Vaccini, l'ultimo ritardo: non arriva l'infornata finale dell'influenza da 8000 dosi

Già coperti però 115 mila aretini delle fasce a rischio. Nelle farmacie non resta niente per il libero mercato dei 200 mila abitanti sani. L’obiettivo è la prossima settimana.

Vaccini

Vaccini

Arezzo, 28 novembre 2020 - Ventimila vaccini sotti i mari. Nel senso che sono inabissati, mai arrivati, come pure previsto, alla Usl il 25 novembre, lotto che doveva consentire di portare la campagna anti-influenzale alla copertura dell’87-90 per cento delle fasce di popolazione a rischio. Invece niente, come conferma il responsabile dell’area farmaceutica dell’azienda sanitaria, Fabio Lena: se ne riparla, se va bene, la prossima settimana, forse il 4 dicembre anche se qualcuno spera di risolvere la grana entro il primo.

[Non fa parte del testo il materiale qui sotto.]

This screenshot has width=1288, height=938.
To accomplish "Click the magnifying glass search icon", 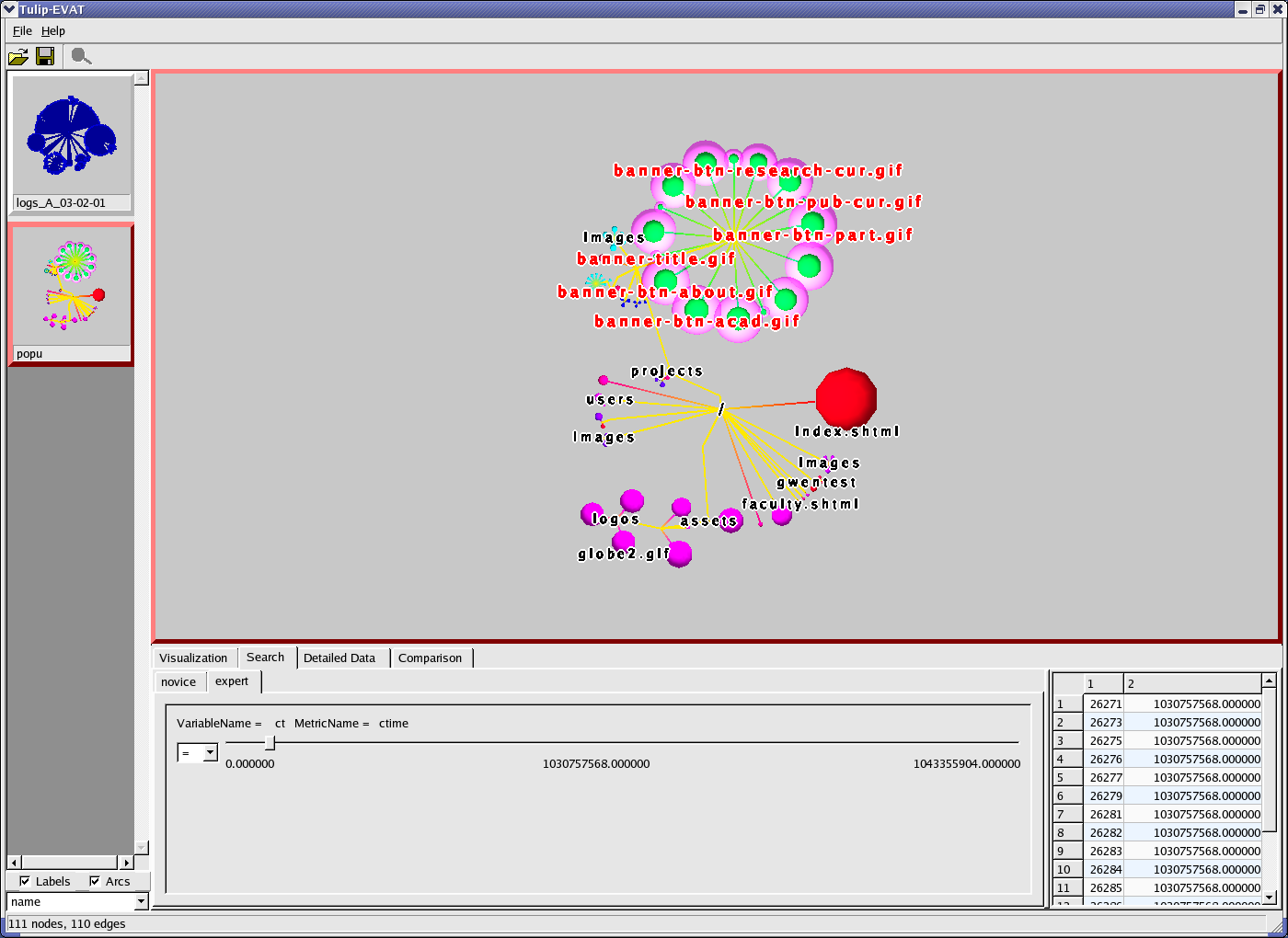I will tap(81, 57).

Che consentirebbe di riprendere le vaccinazioni interrotte anche negli ambulatori più forniti, come quelli della Casa della Salute di via XXV Aprile, negli ultimi giorni, con ancora centinaia di persone in lista. Si aggiunga che il vaccino nelle farmacie, quello per il libero mercato, non si trova nemmeno a pregare e avremo il quadro di un’operazione che è stata sì massiccia come mai in passato ma che non è arrivata a coprire tutte le esigenze, a cominciare da quelle dei 200 mila aretini che non rientrano, beati loro, tra le fasce a rischio e che la vaccinazione contro l’influenza potrebbero vederla col binocolo.

Intendiamoci: quello di chi non rientra nella popolazione protetta non è un problema della Usl e della sanità regionale, che garantisce solo gli utenti deboli. Gli altri devono rivolgersi al libero mercato e pagare 20 euro per la dose.

Ma da qualche parte c’è stato una grossa sottovalutazione di quella che sarebbe stata la domanda, probabilmente da parte delle stesse aziende farmaceutiche, che quando hanno programmato la campagna anti-influenzale 2020, più o meno a gennaio, non hanno messo in conto il boom di mercato indotto dall’arrivo del Covid e dalla paura che ha scatenato in tutti.

Pagano le industrie del settore, che potevano far lievitare i profitti, e pagano soprattutto quanti il vaccino non lo potranno fare, anche se (piccola consolazione) la stessa mascherina che ci protegge dal virus del Corona dovrebbe garantirci anche una maggiore sicurezza dalla trasmissione dell’influenza. Può darsi insomma che i classici picchi di gennaio e febbraio stavota siano più bassi.

Questo per quanto riguarda il libero mercato delle farmacie sul quale aveva lanciato già l’allarme il presidente aretino di Federfarma, Roberto Giotti. Ma perchè l’ultima infornata di dosi non arriva neppure per quanti in fascia a rischio non sono stati ancora vaccinati? Secondo Lena, dipende dall’azienda che ha vinto l’appalto indetto in primavera dalla Regione. Ancora ritardi lungo la catena di distribuzione e quindi lo slittamento nella consegna dei 20 mila vaccini mancanti. Su un totale di 260 mila già distribuiti dalla Usl, sempre tramite le farmacie, ai medici di famiglia.

Con la fornitura in arrivo dovrebbero salire a 280 mila, 115 mila dei quali già destinati ad Arezzo, più gli 8 mila dell’ultima mandata. Il rapporto è appunto quello di 8 aretini a rischio su 10 che sono già coperti. Per fare un esempio concreto, la Casa della Salute che con i suoi otto medici di famiglia è sicuramente la struttura territoriale più importante ha già effettuato 2800 vaccinazioni, tutte riservate alle fasce deboli, gli over 65 (ma anche over 60), i malati cronici, i bambini, le categorie professionali più esposte.

Restano in lista circa 350 persone, quelle da vaccinare con le dosi non ancora arrivate. Come si vede dai numeri, anche qui siamo già oltre l’80 per cento di quanto programmato,risultato buono ma ditelo a chi aspetta. Le cifre sono più o meno il doppio di quelle dello scorso anno ed è un dato costante sul territorio nazionale.

Anche chi fino allo scorso anno sperava nella buona sorte e non si vaccinava, stavolta ha scelto di mettersi in sicurezza. L’effetto Covid appunto che non era stato previsto a gennaio (quando il virus era solo cinese) e fino a un certo punto in primavera, quando le Regioni indissero le gare d’appalto. A chi resta fuori (in gran parte sono i sani) non resta che sperare: Dio ce la mandi buona.